◆ **Exercise directions**
Among the lines below, which ones contain the word "carrito"? Copy every such line.

◆ **Information provided**
+ + + + +

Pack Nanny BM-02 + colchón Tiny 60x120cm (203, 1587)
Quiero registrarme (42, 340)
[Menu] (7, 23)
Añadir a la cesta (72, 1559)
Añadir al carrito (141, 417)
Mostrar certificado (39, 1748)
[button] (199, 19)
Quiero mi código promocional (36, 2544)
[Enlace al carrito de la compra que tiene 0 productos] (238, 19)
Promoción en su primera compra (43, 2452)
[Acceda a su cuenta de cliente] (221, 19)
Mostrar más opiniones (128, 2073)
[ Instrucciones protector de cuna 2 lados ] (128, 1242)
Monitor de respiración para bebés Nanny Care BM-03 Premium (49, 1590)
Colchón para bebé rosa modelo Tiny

+ + + + +

◆ **Answer to this exercise**
Añadir al carrito (141, 417)
[Enlace al carrito de la compra que tiene 0 productos] (238, 19)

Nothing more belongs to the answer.